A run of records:
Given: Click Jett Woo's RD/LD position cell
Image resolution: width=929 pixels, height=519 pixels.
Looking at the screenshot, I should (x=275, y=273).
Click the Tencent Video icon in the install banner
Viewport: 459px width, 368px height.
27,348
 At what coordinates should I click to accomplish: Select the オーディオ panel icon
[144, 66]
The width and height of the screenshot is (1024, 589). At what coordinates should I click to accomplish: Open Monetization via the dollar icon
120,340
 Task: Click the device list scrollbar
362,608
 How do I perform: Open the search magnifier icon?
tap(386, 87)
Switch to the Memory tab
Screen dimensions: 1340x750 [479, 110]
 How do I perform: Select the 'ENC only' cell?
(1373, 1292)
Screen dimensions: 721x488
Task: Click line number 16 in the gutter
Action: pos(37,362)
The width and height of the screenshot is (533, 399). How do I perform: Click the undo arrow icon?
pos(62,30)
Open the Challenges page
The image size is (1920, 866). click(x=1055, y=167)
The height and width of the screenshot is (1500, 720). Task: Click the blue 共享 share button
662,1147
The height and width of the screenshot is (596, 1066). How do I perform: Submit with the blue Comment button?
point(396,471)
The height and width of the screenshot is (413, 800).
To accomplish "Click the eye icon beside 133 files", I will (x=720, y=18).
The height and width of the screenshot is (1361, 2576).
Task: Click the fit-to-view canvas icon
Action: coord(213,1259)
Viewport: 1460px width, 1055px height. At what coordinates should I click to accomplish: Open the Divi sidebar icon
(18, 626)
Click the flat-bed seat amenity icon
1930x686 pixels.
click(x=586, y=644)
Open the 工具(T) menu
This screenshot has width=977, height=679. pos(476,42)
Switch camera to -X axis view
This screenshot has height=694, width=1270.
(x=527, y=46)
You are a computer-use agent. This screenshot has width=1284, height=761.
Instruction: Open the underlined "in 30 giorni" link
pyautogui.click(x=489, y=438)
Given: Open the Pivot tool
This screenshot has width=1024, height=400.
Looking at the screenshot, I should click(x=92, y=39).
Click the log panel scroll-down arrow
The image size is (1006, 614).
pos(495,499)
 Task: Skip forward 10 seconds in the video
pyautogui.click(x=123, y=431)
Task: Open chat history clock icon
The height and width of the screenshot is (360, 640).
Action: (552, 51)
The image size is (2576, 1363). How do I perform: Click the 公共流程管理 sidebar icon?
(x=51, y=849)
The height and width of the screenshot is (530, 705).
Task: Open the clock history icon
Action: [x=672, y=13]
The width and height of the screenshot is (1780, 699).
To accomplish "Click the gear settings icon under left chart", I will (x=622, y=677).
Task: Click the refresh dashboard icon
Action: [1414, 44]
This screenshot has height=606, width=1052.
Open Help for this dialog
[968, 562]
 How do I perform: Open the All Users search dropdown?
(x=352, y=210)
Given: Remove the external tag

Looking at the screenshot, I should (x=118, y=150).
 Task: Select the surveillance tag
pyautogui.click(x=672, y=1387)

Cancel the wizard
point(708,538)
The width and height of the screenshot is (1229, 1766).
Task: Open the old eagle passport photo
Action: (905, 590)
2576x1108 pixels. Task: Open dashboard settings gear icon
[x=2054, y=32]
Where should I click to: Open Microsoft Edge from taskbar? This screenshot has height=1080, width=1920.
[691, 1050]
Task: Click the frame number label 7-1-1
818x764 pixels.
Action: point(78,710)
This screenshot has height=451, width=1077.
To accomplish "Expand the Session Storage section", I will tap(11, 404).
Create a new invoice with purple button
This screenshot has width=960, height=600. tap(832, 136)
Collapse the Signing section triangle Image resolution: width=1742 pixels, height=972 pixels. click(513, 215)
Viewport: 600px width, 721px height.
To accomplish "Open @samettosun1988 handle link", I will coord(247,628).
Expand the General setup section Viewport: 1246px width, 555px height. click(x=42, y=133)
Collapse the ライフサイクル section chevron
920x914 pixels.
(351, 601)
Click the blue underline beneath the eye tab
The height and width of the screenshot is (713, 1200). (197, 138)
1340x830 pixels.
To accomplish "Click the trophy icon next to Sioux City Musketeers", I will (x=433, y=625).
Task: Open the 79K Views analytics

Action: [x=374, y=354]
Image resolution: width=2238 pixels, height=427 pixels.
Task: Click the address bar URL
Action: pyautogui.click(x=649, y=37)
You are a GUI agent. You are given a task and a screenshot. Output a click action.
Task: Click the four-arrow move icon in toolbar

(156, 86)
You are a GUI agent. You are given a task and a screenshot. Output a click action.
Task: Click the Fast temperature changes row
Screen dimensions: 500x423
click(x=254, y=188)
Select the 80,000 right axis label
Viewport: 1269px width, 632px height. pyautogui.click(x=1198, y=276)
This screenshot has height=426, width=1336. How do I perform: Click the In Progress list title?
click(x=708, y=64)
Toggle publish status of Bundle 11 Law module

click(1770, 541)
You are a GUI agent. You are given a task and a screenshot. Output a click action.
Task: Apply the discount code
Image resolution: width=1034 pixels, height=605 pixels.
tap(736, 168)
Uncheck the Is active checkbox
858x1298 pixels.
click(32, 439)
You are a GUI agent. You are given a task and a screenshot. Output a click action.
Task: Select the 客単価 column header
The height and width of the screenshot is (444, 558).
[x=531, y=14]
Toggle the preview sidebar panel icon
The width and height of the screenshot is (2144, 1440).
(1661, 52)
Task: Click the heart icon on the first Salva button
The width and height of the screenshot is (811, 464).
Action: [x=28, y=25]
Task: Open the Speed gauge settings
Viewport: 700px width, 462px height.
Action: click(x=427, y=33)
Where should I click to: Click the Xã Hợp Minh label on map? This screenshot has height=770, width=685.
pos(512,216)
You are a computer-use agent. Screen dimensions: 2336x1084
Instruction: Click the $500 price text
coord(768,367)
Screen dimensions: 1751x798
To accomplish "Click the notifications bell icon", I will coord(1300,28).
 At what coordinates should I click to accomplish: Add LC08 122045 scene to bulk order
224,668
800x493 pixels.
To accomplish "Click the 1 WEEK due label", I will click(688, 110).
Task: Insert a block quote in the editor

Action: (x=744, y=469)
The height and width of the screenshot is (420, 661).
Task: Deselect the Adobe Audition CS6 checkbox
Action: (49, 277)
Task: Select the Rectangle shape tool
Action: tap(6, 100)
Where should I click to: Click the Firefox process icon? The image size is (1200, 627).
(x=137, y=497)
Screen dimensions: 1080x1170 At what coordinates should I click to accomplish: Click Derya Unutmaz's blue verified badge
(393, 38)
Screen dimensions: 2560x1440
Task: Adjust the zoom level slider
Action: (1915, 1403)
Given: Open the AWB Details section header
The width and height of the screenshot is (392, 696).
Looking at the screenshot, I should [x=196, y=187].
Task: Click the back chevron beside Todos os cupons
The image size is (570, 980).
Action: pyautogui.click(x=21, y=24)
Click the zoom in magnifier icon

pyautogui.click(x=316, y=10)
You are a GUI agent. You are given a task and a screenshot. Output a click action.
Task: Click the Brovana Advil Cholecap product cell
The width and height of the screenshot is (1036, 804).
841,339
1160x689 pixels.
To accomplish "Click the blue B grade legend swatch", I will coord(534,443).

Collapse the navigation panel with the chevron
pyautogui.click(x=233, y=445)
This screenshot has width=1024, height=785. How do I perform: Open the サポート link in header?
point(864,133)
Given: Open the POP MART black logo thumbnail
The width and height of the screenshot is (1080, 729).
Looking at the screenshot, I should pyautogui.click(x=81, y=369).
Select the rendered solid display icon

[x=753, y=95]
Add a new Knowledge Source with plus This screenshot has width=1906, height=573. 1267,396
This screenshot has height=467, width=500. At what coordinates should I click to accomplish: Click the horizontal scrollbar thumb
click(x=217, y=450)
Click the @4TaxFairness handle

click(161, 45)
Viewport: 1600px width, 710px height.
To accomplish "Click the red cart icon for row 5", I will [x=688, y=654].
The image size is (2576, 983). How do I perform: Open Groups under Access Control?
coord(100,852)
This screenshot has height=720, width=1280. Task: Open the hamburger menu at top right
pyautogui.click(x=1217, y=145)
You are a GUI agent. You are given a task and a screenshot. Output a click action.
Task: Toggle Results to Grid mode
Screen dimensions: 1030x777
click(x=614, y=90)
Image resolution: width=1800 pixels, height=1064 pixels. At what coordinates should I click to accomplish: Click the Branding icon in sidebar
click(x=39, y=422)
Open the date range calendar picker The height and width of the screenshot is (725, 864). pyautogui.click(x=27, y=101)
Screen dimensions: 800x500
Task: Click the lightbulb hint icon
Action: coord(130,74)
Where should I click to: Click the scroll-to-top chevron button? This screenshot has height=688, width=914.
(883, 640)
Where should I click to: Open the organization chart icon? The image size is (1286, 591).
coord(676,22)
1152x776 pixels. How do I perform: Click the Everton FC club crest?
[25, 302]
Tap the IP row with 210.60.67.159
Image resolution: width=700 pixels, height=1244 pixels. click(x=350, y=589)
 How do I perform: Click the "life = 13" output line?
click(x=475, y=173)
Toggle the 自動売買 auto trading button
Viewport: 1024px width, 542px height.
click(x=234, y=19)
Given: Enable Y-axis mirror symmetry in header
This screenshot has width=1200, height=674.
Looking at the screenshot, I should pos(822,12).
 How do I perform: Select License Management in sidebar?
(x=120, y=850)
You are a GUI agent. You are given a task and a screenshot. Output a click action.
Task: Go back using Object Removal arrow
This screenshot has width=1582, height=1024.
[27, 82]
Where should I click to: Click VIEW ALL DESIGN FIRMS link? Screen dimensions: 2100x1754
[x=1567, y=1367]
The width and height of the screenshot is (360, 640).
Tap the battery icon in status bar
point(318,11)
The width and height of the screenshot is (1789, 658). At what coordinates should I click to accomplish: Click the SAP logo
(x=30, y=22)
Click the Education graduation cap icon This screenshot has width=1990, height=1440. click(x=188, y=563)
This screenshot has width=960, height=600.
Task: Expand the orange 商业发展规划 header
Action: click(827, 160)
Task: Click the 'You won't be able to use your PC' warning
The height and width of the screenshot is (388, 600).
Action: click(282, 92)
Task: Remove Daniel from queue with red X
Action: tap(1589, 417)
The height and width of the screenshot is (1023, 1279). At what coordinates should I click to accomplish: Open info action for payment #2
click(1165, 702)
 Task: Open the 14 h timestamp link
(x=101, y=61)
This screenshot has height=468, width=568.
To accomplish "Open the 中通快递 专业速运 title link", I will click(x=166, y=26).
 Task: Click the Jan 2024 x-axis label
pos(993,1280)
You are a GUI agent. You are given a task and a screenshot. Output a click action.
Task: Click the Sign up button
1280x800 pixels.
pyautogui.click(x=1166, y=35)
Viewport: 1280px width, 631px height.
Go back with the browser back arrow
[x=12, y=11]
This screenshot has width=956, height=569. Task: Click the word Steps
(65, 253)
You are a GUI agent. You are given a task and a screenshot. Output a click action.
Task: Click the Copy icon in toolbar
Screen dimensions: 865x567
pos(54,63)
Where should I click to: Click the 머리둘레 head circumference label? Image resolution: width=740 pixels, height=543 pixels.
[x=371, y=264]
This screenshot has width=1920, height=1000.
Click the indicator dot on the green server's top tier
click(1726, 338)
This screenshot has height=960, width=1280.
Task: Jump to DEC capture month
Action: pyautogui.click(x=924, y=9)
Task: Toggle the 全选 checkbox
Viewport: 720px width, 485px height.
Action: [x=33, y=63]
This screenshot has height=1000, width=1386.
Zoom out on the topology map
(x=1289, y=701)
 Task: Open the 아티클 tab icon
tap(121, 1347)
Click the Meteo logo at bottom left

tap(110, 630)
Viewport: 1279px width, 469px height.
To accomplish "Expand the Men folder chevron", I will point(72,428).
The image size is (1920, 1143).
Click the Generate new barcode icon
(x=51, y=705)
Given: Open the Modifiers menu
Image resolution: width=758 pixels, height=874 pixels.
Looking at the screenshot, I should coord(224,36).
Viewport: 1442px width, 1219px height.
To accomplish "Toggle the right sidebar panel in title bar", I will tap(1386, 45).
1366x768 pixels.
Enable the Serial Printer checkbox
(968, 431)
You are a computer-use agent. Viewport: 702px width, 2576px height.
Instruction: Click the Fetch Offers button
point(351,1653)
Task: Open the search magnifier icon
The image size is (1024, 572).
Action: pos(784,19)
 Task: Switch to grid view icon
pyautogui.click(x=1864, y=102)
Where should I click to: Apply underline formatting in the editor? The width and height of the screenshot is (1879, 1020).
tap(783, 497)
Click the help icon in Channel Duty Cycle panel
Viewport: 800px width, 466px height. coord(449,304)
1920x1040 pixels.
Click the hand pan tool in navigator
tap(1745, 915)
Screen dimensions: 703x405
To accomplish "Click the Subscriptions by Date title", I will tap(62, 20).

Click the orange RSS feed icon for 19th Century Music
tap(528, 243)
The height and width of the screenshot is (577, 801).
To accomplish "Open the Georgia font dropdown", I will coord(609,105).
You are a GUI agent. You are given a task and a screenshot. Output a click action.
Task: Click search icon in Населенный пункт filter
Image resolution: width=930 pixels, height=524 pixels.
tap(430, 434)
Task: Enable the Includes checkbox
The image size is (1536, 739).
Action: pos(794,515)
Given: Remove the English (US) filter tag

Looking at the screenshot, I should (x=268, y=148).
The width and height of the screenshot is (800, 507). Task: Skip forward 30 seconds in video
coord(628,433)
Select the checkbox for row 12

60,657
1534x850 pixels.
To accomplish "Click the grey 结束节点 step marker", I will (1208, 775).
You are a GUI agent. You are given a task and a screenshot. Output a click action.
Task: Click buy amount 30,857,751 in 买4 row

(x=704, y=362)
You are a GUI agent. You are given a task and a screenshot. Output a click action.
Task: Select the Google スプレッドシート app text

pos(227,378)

AIM:
Please rewrite the data from the line that has "Click the @4TaxFairness handle" through the line that has "click(x=234, y=19)", swapping "hamburger" for "three-line" and leaving everything else as it is.

THE ANSWER:
Click the @4TaxFairness handle

click(161, 45)
Viewport: 1600px width, 710px height.
To accomplish "Click the red cart icon for row 5", I will [x=688, y=654].
The image size is (2576, 983). How do I perform: Open Groups under Access Control?
coord(100,852)
This screenshot has height=720, width=1280. Task: Open the three-line menu at top right
pyautogui.click(x=1217, y=145)
You are a GUI agent. You are given a task and a screenshot. Output a click action.
Task: Toggle Results to Grid mode
Screen dimensions: 1030x777
click(x=614, y=90)
Image resolution: width=1800 pixels, height=1064 pixels. At what coordinates should I click to accomplish: Click the Branding icon in sidebar
click(x=39, y=422)
Open the date range calendar picker The height and width of the screenshot is (725, 864). pyautogui.click(x=27, y=101)
Screen dimensions: 800x500
Task: Click the lightbulb hint icon
Action: coord(130,74)
Where should I click to: Click the scroll-to-top chevron button? This screenshot has height=688, width=914.
(883, 640)
Where should I click to: Open the organization chart icon? The image size is (1286, 591).
coord(676,22)
1152x776 pixels. How do I perform: Click the Everton FC club crest?
[25, 302]
Tap the IP row with 210.60.67.159
Image resolution: width=700 pixels, height=1244 pixels. click(x=350, y=589)
 How do I perform: Click the "life = 13" output line?
click(x=475, y=173)
Toggle the 自動売買 auto trading button
Viewport: 1024px width, 542px height.
click(x=234, y=19)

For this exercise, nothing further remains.